17 Mart 2016 Perşembe

Diyet Raporu

Her sene olduğu gibi bu yıl da yaz aylarına hazırlık olarak o meşum 5 kilo fazlalıktan kurtulmak üzere harekete geçtim. Bu sefer 3 farkla:
* harekete geçmek için mayısı beklemedim, ilkbaharın resmi başlangıcı olan martta mücadeleye başladım
* profesyonel yardıma başvurdum
* o meşum 5 kilonun biraz daha fazlasını hedefledim

Bu sürecin benden çok diyetisyenin sınavı olacağını da şurada yazdım. 1 haftalık raporumu siz takipçilerimin görüş ve önerilerine sunarım:

1) Pazardan perşembeye kadar programa uyma konusunda hiç bir problemim yok. Diyetisyen ne dediyse harfiyen uyguluyorum. Sıfır fire. Lakin cuma cumartesi oldu mu, tüm çabama rağmen işler çığırından çıkıyor. Sadece nefsimle değil beyimle de mücadele etmem gerekiyor.

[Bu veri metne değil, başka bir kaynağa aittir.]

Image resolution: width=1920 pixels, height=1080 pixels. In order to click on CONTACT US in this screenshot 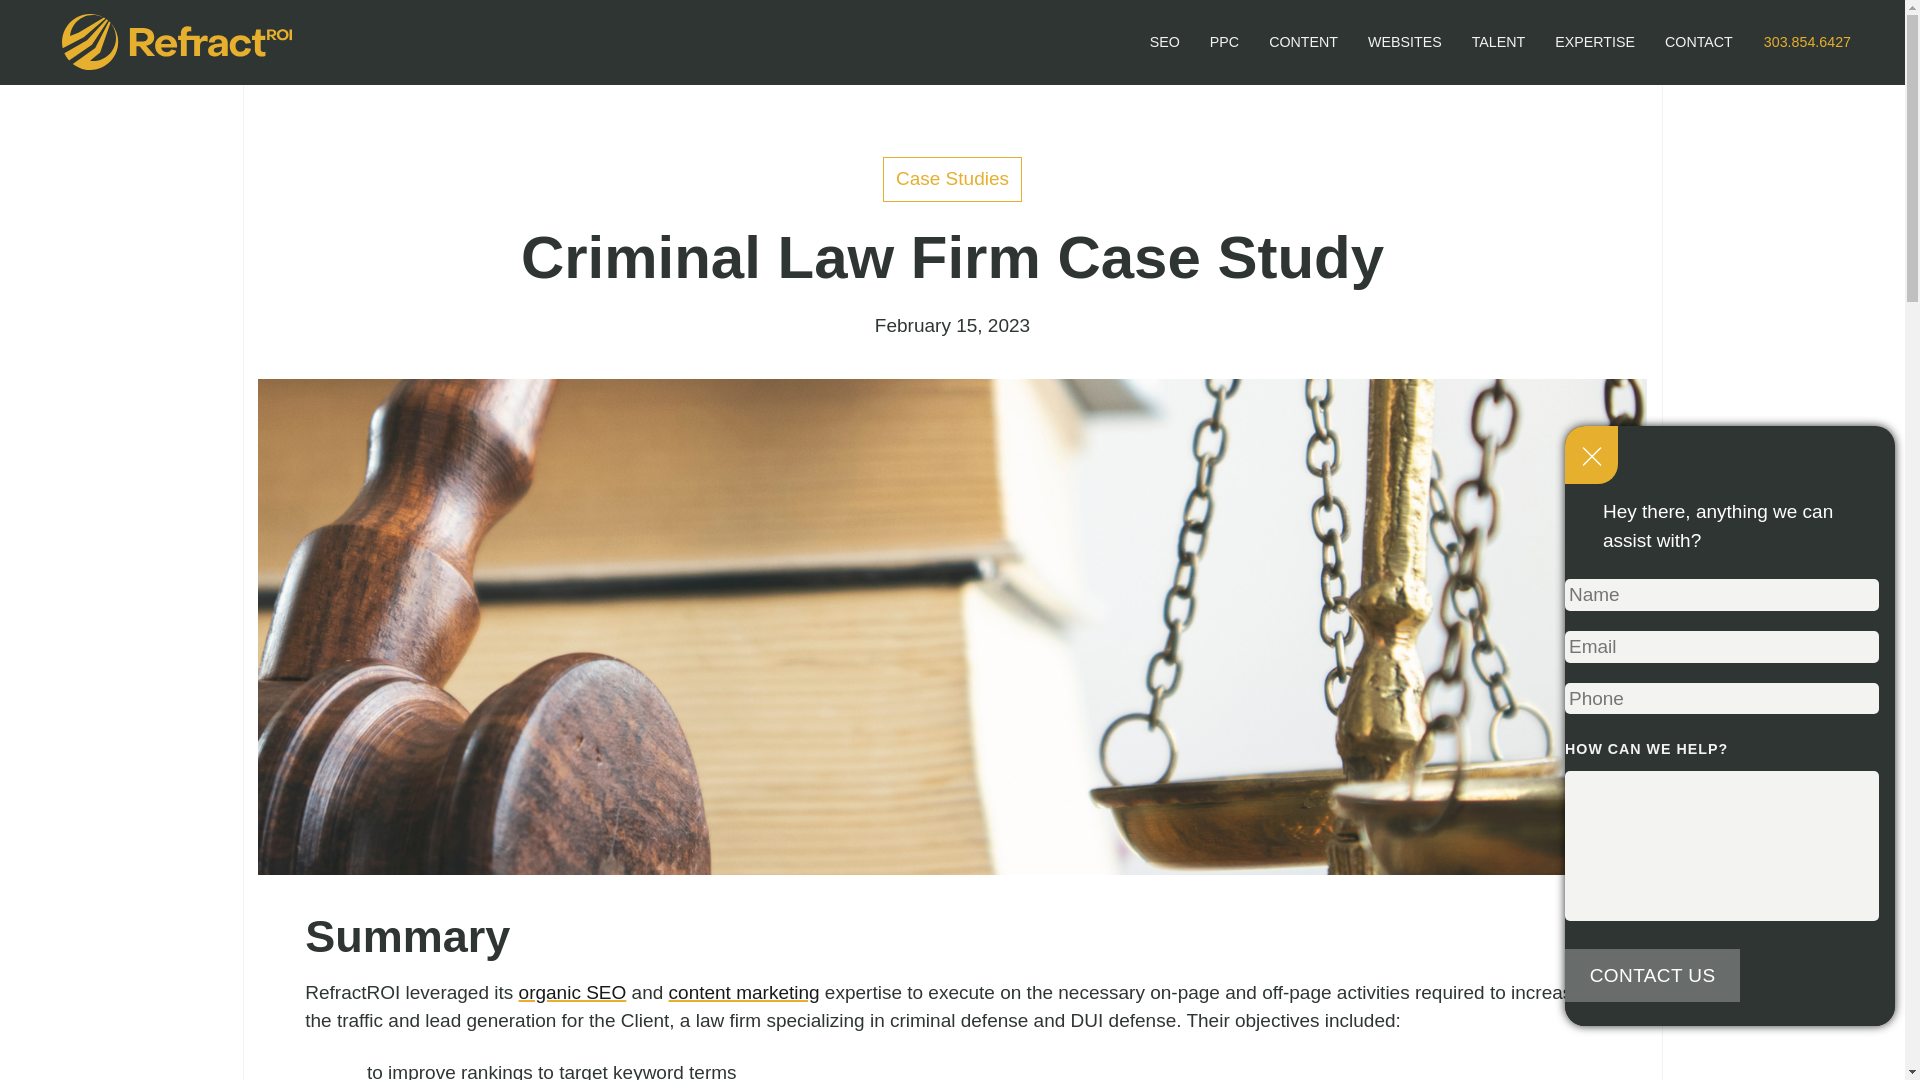, I will do `click(1164, 42)`.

"Bak" diyorum "diyetisyene gidiyorum. Prensip olarak yememek için para vermek zaten zor geliyor, bari bir işe yarasın." Bizimkinin hafta sonu programı: akşam şuraya yemeğe gidelim, sabah buraya kahvaltıya gidelim. NE OLACAKmış ki zaten az yiyormuşum!

Kendi metabolizması atom karınca gibi, beni de öyle zannediyor.

2) Beslenme programına harfiyen uyuyorum diyorum ama ölçüler konusunda kafam çok karışık. Misal akşam yemeğinde bir kepçe çorba yazıyor. Tamam da hangi kepçe? Aşağıda evdeki kepçelerden iki örnek var. Siz olsanız hangisini seçersiniz?

Ya da iki dilim ekmek diyor. Buyrun bakalım iki dilim ekmek:

Bir diyetten iyi bir sonuç almak için kritik başarı faktörlerinden biri yemek listesi ise diğeri de ölçülerin standart olması. Japonlar buna poke-yoke diyor.

Yok canım Japonların yemek ölçülerine standart getirmek gibi bir derdi yok. Onlar kafayı üretime takmış. Üretimdeki hataları minimize etmek için geliştirdikleri 1 milyon yöntemden biri de bu. Hata yapılmasını istemiyorsan hatayı yapılamaz hale getir. Örneğin bir kapağın kalemin sol ucuna takılması gerekiyorsa sağ ucu öyle bir dizayn et ki çalışan kendini paralasa o kapağı sağ uca takamasın.

Buradan diyetisyenlere sesleniyorum: poke-yoke'li diyet istiyoruz.

3) Diyetisyenliğin %90'ı göz boyamak. Ben beslenme listemi ilk gördüğümde gözlerim parladı, her gün 4 ara öğün var! Olllllleeeeeeeyyyyyy dedim. Sonra her bir öğünü kontrol ettim. Devasa bir hayal kırıklığı.

5 fındık YA DA 6 bademden öğün olur mu yahu! 5 fındık VE 6 badem olsa bir nebze ikna olacağım ama 5 fındık YA DA 6 bademe "ara" da olsa öğün demek nimete hakarettir. Allah çarpar.

Bir bakın aşağıya 5 fındık ve 6 badem nasıl görünüyor, sonra bana hak verip vermediğinize karar verin. Benim bununla gözüm doymaz ki karnım doysun:


4) Diyetisyen eşrafının tamamı öyle bir memlekette yaşıyor ki orada her mevsim her meyve ve sebze bulunuyor. Düşünün benim programda ananas var! Ben nereden bulayım İstanbul' da hem de bu mevsimde ananası? Elmanın armutun suyu mu çıktı? Sanki bu kiloları ananas yemedim diye aldım da yiyince vereceğim. Te Allaaaam...

Şimdilik söyleyeceklerim bu kadar. Düzenli raporlarıma devam edeceğim.